• [SET EXERCISE 1]
In the essay about kitchen gadgets below, translate this sentence into Spanish: "I've cherished that cooker for nearly fifty years, and amazingly, it still works perfectly after hundreds of uses."

While I received several beloved small kitchen appliances for shower and wedding gifts nearly a half-century ago, most of them were resigned to the graveyard for kitchen gadgets over the years. I abandoned the electric can opener decades ago, along with the electric wok and labor-intensive turn-the-crank ice cream maker. If one of my small appliances was left abandoned in the cabinet above the refrigerator, or to the garage shelf behind the holiday décor, it was out of sight and out of mind. Those items never made the trip on the many moving vans as our family drove or flew to our new home. If it did get packed for the move, it may have stayed packed. Mice and spiders found cozy homes in tangled cords or Teflon coatings, and entire boxes were tossed into dumpsters in eventual cleanouts.
There are, of course, those favorite kitchen gadgets that I adore and use often. In the 1970s, I served my sister-in-law Minute rice for dinner. She was the daughter of Japanese-Hawaiian parents, and she promptly she gifted me with a Panasonic rice cooker that Christmas. (Rice, after all, is a sacred dish to be cooked properly!) I've cherished that cooker for nearly fifty years, and amazingly, it still works perfectly after hundreds of uses.
In the
mid-80s, I joined millions of home cooks around the world who added Cuisinart
food processors and KitchenAid stand mixers to their culinary repertoire. I
took classes in the local mall's cooking school, perfecting pie crust, and
pizza dough. I abused and overused both the food processor and mixer to their
deaths, but happily replaced both of them recently. The Kitchen Decoded by
Logan Levant and Hilary Hattenback, published in 2014, is a perfect introduction
to kitchen tools and accessories such as the food processor and stand mixer.

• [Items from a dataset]
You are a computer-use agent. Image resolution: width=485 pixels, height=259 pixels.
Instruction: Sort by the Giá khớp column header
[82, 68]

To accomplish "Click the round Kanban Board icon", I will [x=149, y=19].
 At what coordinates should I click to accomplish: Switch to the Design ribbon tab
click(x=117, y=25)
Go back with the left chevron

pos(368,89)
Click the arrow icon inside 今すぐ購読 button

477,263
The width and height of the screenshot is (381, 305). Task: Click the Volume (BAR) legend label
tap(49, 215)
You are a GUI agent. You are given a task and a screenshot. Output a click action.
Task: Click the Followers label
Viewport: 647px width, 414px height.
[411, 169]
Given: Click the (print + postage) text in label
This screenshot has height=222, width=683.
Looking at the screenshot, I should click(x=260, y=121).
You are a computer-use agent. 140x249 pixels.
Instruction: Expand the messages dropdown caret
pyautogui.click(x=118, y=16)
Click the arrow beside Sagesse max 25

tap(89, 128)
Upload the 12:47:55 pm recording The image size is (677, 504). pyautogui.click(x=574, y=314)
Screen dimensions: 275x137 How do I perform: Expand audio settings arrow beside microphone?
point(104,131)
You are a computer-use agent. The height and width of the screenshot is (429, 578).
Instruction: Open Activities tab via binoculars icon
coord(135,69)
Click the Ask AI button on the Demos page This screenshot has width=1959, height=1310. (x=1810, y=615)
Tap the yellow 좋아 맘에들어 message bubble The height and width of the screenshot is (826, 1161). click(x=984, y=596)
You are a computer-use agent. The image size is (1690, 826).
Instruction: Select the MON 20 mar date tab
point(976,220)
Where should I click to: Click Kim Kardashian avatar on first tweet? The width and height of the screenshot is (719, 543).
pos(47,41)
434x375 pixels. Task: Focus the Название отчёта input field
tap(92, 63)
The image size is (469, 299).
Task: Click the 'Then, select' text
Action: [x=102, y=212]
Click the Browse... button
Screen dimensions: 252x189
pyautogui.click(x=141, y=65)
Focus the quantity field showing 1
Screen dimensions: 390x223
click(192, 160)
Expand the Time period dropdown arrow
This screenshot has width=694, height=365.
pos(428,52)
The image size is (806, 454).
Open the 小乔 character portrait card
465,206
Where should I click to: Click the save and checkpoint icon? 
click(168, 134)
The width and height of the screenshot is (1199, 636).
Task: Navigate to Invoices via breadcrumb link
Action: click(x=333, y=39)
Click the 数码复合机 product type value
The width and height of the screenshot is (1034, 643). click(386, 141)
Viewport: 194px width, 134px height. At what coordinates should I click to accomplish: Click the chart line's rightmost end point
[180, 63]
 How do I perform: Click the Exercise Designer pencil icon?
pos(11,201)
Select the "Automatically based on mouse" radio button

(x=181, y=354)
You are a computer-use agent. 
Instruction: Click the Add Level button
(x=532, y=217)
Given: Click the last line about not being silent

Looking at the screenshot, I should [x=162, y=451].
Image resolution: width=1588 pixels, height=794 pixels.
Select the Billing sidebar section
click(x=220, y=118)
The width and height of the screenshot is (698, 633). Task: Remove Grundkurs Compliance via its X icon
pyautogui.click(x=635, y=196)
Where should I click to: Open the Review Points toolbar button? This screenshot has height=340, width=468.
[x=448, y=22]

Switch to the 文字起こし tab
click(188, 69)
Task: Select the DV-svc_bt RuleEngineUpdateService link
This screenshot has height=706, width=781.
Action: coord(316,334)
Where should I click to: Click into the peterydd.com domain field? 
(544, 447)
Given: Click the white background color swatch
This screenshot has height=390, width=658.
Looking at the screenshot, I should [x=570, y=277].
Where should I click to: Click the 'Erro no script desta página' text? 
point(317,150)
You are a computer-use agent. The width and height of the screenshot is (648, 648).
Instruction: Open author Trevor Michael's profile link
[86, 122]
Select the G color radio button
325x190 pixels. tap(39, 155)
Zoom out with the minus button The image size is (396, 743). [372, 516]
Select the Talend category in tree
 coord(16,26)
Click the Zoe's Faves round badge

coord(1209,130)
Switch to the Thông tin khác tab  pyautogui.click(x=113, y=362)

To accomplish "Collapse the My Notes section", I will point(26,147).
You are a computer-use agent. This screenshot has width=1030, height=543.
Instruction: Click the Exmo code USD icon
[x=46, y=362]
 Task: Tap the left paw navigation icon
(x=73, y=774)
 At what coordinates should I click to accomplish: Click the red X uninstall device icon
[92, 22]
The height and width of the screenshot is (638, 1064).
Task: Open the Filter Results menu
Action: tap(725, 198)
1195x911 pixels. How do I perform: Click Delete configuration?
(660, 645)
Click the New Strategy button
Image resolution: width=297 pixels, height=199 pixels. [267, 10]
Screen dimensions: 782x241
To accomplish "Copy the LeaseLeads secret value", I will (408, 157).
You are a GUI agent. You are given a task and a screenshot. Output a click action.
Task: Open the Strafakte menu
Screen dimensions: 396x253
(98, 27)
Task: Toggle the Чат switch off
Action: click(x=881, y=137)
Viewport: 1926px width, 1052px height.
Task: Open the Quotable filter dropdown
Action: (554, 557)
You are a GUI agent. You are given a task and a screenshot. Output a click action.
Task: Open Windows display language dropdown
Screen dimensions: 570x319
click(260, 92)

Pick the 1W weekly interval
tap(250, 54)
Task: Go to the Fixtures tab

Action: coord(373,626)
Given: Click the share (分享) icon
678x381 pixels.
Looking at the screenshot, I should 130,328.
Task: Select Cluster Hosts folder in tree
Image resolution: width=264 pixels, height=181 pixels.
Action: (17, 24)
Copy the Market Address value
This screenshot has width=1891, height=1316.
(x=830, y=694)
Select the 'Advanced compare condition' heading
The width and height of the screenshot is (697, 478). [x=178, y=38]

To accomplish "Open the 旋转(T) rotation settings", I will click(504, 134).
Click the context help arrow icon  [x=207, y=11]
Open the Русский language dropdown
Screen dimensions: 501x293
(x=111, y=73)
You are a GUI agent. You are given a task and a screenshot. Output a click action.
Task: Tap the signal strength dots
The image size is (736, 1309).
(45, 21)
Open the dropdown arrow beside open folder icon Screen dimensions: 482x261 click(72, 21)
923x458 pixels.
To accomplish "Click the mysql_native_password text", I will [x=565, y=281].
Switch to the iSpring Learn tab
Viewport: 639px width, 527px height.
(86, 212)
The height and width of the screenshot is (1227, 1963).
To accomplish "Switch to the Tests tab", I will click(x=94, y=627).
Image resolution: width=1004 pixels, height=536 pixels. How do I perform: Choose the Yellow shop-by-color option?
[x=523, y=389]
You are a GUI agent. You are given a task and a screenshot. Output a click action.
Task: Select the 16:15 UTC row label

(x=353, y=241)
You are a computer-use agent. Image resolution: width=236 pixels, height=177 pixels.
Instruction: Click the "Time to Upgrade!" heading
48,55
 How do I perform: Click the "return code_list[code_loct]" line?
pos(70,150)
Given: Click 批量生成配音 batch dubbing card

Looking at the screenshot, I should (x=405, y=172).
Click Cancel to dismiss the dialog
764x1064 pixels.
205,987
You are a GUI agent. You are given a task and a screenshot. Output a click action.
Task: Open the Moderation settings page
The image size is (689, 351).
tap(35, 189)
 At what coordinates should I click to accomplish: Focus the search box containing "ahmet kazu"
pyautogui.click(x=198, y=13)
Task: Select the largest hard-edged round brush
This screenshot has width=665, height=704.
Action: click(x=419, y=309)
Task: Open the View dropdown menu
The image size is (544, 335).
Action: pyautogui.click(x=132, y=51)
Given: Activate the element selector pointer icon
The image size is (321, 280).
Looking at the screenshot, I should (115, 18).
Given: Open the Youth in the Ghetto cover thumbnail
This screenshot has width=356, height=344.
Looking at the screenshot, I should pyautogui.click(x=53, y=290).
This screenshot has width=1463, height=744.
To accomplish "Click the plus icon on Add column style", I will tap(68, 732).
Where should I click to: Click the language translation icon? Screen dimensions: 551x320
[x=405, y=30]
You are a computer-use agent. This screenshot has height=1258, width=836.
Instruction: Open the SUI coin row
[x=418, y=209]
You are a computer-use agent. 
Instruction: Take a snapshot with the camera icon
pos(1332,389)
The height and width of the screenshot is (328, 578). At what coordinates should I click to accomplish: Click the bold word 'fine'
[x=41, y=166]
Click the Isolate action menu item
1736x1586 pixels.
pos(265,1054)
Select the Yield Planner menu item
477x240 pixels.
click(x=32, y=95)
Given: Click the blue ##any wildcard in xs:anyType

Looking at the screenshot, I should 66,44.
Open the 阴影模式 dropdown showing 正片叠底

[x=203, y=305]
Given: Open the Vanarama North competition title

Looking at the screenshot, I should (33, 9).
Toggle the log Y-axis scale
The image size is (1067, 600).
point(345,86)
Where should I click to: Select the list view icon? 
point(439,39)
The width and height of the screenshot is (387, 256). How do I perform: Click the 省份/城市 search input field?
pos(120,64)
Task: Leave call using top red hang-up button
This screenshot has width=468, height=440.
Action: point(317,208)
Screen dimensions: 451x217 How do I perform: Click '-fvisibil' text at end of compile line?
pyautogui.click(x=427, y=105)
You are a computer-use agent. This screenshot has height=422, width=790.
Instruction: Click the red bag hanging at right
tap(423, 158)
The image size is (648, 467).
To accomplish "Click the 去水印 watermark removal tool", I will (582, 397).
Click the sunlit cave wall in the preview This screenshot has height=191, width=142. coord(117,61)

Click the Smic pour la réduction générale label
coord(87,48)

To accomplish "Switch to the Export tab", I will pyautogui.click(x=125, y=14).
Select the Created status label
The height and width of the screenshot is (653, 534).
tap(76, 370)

• [SET EXERCISE 2]
Output the lines of the entries exactly, starting at the line that contains "The image size is (806, 454)." and ending at the line that contains "[x=448, y=22]", both included.

• [CORRECT ANSWER 1]
He atesorado esa olla arrocera durante casi cincuenta años y, asombrosamente, todavía funciona a la perfección después de cientos de usos.

• [CORRECT ANSWER 2]
The image size is (806, 454).
Open the 小乔 character portrait card
465,206
Where should I click to: Click the save and checkpoint icon? 
click(168, 134)
The width and height of the screenshot is (1199, 636).
Task: Navigate to Invoices via breadcrumb link
Action: click(x=333, y=39)
Click the 数码复合机 product type value
The width and height of the screenshot is (1034, 643). click(386, 141)
Viewport: 194px width, 134px height. At what coordinates should I click to accomplish: Click the chart line's rightmost end point
[180, 63]
 How do I perform: Click the Exercise Designer pencil icon?
pos(11,201)
Select the "Automatically based on mouse" radio button

(x=181, y=354)
You are a computer-use agent. 
Instruction: Click the Add Level button
(x=532, y=217)
Given: Click the last line about not being silent

Looking at the screenshot, I should [x=162, y=451].
Image resolution: width=1588 pixels, height=794 pixels.
Select the Billing sidebar section
click(x=220, y=118)
The width and height of the screenshot is (698, 633). Task: Remove Grundkurs Compliance via its X icon
pyautogui.click(x=635, y=196)
Where should I click to: Open the Review Points toolbar button? This screenshot has height=340, width=468.
[x=448, y=22]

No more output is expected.